One day I tried to open a radio.
‘What are you doing?’ yelled my mother when she found me – a mere seven years old at the time – sitting with a portable radio between my legs trying to get into it with a screwdriver. I wanted to see these people with their amazing voices. My mother stopped me before I could do any serious damage. But I knew then that one day, I also wanted to talk in this box. For me, radio released the magic of the voice.

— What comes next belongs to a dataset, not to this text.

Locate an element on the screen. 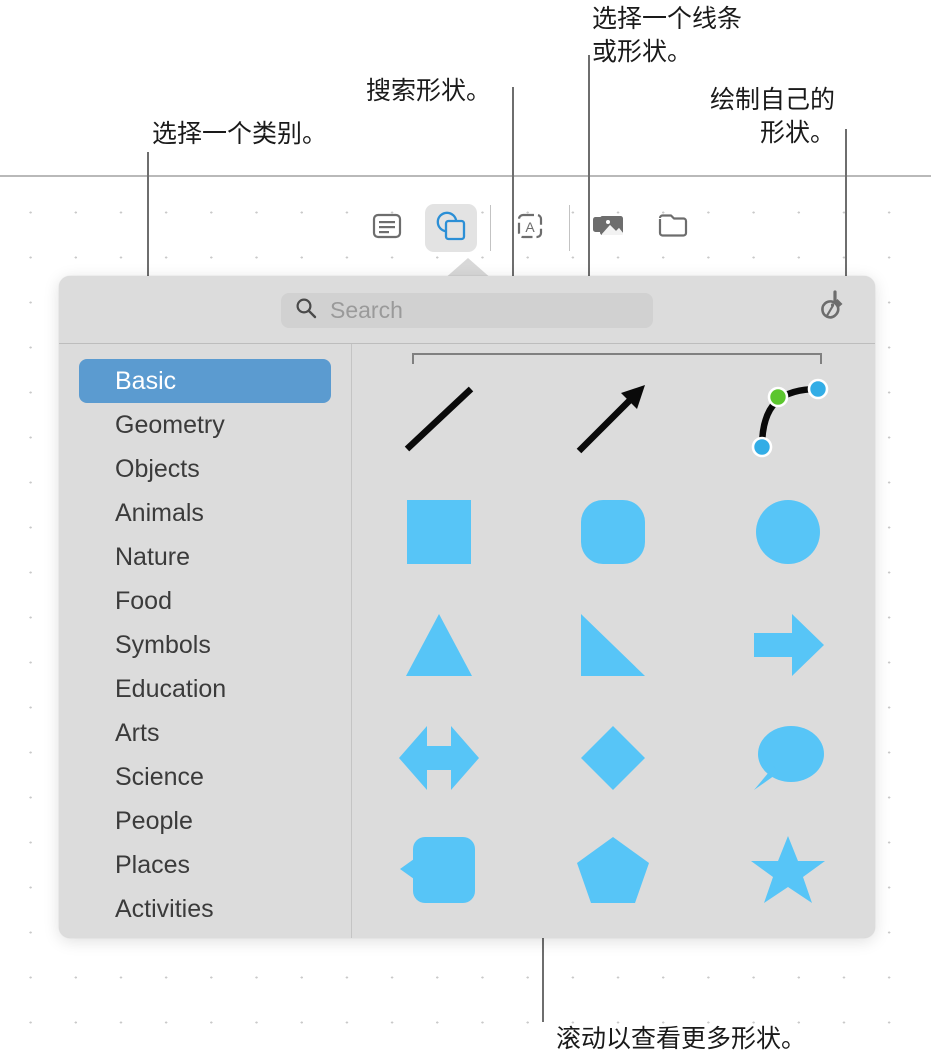 The width and height of the screenshot is (931, 1061). photos-icon is located at coordinates (609, 228).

I must say that during the tour of the SABC Radio Bantu station, what had been abstract in my curious mind was made concrete. This was when I saw and sat with the legendary Xhosa broadcaster Given Ntlebi while he was recording his most popular, and my favourite, Sunday morning programme, Bavumeleni Abantwana Beze Kum. If this radio stalwart had lived just ten to fifteen years later, he would have been inducted into the South African Radio Hall of Fame. For me, standing there and watching him performing his trade, playing with his uniquely compelling voice and well-placed hand signals, was all I needed to satisfy my imagination and complete a picture of my future. I was only ten years old, but I could clearly see myself as a radio broadcaster. Me. A boy from the dusty streets of Fort Beaufort. In that moment, marvelling at the sight of that radio legend, I became more convinced than ever that that was what I wanted to do for the rest of my life.
* * *
Thozamile ‘Sir Thoz’ Nyakatya describes being my teacher at Tinis Higher Primary School:
It was not easy to teach Mputumi, as he was a member of my family. What made it difficult was that I could not accept any excuse for failure to do homework or any other classwork. Fortunately, he never let me down, as he would always come top in my subjects. There was one thing I never accepted and that was him failing to do his homework, and he knew that once that happened, I would show no mercy. Remember, I was also under pressure, as other learners were watching my reaction to him and corporal punishment was still the order of the day during those years. I guess that also helped him as he would make sure that he made me proud. He sang tenor in our school choir. ‘Unfortunately for him’, he would meet with me even there, as I was a choirmaster.
Putco’s padkos
Often our dreams of what we want to become are with us from a young age. If we are lucky, then we will have mentors to lead us to realise our dreams. I have had mentors, and because of them I learnt to share my expertise with those coming after me.